The strongest explanation for why the wolves have made less of a difference than we expected comes from a long-term, experimental study by a research group at Colorado State University. This study, which focused on willows, showed that the decades without wolves changed Yellowstone too much to undo. After humans exterminated wolves nearly a century ago, elk grew so abundant that they all but eliminated willow shrubs. Without willows to eat, beavers declined. Without beaver dams, fast-flowing streams cut deeper into the terrain. The water table dropped below the reach of willow roots. Now it’s too late for even high levels of wolf predation to restore the willows.

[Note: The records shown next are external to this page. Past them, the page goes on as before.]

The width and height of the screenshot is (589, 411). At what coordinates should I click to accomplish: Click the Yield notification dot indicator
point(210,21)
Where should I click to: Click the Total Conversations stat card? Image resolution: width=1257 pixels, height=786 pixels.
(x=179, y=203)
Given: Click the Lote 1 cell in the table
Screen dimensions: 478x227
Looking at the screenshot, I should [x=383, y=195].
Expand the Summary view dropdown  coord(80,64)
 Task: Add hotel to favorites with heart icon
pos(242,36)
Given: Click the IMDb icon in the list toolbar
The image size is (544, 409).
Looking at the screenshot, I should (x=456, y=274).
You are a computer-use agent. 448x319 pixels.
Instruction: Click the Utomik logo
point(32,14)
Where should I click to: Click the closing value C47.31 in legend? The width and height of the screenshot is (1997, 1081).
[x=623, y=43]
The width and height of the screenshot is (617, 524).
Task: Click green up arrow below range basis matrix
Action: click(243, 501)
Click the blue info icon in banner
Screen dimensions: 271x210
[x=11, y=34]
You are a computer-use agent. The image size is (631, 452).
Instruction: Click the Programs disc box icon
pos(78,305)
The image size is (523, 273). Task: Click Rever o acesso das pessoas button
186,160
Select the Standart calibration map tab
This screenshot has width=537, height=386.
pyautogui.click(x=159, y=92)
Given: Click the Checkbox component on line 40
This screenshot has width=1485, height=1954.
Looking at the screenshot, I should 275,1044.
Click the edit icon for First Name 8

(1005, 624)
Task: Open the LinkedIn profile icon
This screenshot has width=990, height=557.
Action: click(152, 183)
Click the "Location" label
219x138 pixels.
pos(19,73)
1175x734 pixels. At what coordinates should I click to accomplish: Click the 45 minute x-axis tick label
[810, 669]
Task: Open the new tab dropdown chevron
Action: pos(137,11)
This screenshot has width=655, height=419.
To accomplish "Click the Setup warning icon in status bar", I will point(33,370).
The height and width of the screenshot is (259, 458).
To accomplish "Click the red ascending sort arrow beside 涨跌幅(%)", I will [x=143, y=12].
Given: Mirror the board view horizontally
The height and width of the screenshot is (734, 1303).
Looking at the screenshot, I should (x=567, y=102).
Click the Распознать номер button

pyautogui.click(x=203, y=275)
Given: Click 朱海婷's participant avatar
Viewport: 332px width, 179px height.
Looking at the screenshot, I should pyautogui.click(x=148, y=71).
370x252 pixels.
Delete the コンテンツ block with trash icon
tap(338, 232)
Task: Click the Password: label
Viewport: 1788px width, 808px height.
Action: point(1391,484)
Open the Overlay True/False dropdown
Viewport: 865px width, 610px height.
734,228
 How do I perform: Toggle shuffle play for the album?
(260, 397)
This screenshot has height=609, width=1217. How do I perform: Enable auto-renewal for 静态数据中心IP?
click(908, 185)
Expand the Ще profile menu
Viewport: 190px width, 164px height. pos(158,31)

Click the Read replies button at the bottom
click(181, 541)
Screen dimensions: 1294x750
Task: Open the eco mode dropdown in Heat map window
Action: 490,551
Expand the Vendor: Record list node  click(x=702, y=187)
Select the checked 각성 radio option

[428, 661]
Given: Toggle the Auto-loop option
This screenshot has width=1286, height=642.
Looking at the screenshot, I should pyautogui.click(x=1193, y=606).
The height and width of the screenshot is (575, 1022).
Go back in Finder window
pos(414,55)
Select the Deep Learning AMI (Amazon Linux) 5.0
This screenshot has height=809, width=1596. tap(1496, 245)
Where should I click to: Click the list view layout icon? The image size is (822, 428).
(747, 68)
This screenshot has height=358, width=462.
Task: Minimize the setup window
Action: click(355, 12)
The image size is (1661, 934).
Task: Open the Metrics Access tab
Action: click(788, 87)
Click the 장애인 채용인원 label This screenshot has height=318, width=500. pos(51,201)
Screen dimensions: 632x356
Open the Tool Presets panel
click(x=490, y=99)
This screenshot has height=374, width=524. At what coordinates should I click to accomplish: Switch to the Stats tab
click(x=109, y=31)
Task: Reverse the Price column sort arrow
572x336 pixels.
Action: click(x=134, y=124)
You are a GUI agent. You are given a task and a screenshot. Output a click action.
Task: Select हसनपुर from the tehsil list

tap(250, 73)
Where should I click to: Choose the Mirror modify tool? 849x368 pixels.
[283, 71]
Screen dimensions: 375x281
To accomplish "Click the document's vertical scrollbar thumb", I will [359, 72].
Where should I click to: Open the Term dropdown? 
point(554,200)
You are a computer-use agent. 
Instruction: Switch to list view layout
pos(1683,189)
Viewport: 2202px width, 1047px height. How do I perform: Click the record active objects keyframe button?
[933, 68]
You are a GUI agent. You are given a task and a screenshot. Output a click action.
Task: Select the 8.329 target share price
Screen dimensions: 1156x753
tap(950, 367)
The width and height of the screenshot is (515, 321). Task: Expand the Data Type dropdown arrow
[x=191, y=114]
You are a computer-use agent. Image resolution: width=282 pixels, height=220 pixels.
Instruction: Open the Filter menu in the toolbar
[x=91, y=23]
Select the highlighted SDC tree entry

A few small patches of Yellowstone’s trees do appear to have benefited from elk declines, but wolves are not the only cause of those declines. Human hunting, growing bear numbers and severe drought have also reduced elk populations. It even appears that the loss of cutthroat trout as a food source has driven grizzly bears to kill more elk calves. Amid this clutter of ecology, there is not a clear link from wolves to plants, songbirds and beavers.

Still, the story persists. Which brings up the question: Does it actually matter if it’s not true? After all, it has bolstered the case for conserving large carnivores in Yellowstone and elsewhere, which is important not just for ecological reasons, but for ethical ones, too. It has stimulated a flagging American interest in wildlife and ecosystem conservation. Next to these benefits, the story can seem only a fib. Besides, large carnivores clearly do cause trophic cascades in other places.

But by insisting that wolves fixed a broken Yellowstone, we distract attention from the area’s many other important conservation challenges. The warmest temperatures in 6,000 years are changing forests and grasslands. Fungus and beetle infestations are causing the decline of whitebark pine. Natural gas drilling is affecting the winter ranges of migratory wildlife. To protect cattle from disease, our government agencies still kill many bison that migrate out of the park in search of food. And invasive lake trout may be wreaking more havoc on the ecosystem than was ever caused by the loss of wolves.

When we tell the wolf story, we get the Yellowstone story wrong.

Perhaps the greatest risk of this story is a loss of credibility for the scientists and environmental groups who tell it. We need the confidence of the public if we are to provide trusted advice on policy issues. This is especially true in the rural West, where we have altered landscapes in ways we cannot expect large carnivores to fix, and where many people still resent the reintroduction of wolves near their ranchlands and communities.

This bitterness has led a vocal minority of Westerners to popularize their own myths about the reintroduced wolves: They are a voracious, nonnative strain. The government lies about their true numbers. They devastate elk herds, spread elk diseases, and harass elk relentlessly — often just for fun.

All this is, of course, nonsense. But the answer is not reciprocal myth making — what the biologist L. David Mech has likened to “sanctifying the wolf.” The energies of scientists and environmental groups would be better spent on pragmatic efforts that help people learn how to live with large carnivores. In the long run, we will conserve ecosystems not only with simple fixes, like reintroducing species, but by seeking ways to mitigate the conflicts that originally caused their loss.

 

I recognize that it is hard to see the wolf through clear eyes. For me, it has happened only once. It was a frigid, windless February morning, and I was tracking a big gray male wolf just east of Yellowstone. The snow was so soft and deep that it muffled my footsteps. I could hear only the occasional snap of a branch.

Then suddenly, a loud “yip!” I looked up to see five dark shapes in a clearing, less than a hundred feet ahead. Incredibly, the wolves hadn’t noticed me. Four of them milled about, wagging and playing. The big male stood watching, and snarled when they stumbled close. Soon, they wandered on, vanishing one by one into the falling snow.

That may have been the only time I truly saw the wolf, during three long winters of field work. Yet in that moment, it was clear that this animal doesn’t need our stories. It just needs us to see it, someday, for what it really is.